> [WHAT IS NEEDED] Each line from the one holding "Task: Select the Права tab" to the last line below must be written out exactly, with no other output.

Saved data entries
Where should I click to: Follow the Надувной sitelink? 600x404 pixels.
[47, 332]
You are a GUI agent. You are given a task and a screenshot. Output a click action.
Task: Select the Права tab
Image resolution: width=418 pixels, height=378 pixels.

> [RESULT OF THIS EXERCISE]
Task: Select the Права tab
Image resolution: width=418 pixels, height=378 pixels.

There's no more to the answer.